**What is required:**
Produce a copy of every line in the records that holds the string "Click".

····················

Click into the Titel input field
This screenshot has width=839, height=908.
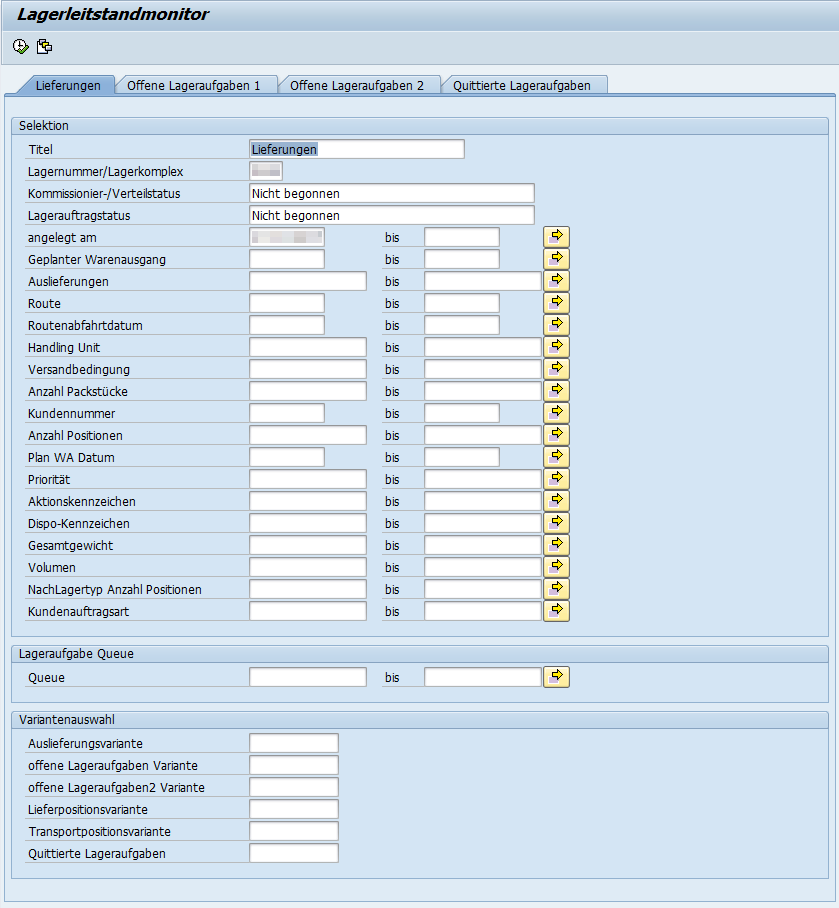pos(356,149)
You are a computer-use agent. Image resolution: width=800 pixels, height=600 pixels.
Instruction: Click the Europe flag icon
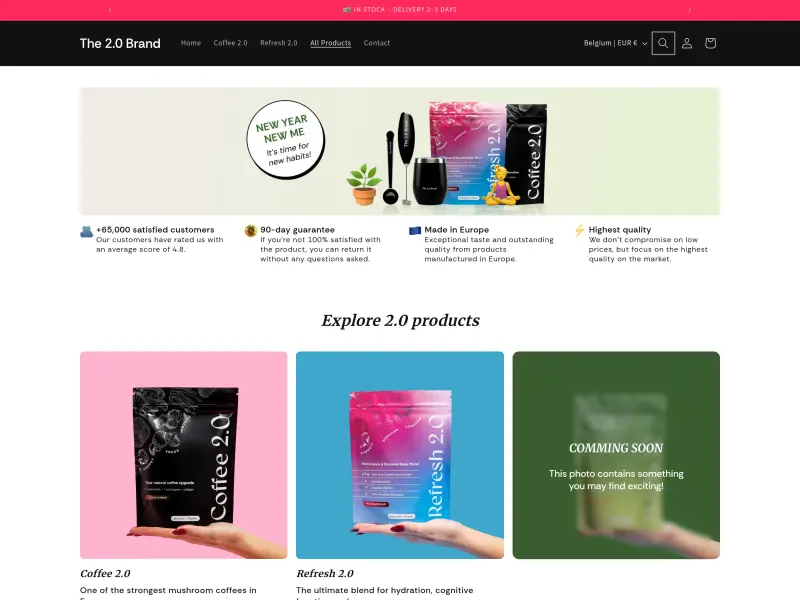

····················

**Written solution:**
Click into the Titel input field
Instruction: Click the Europe flag icon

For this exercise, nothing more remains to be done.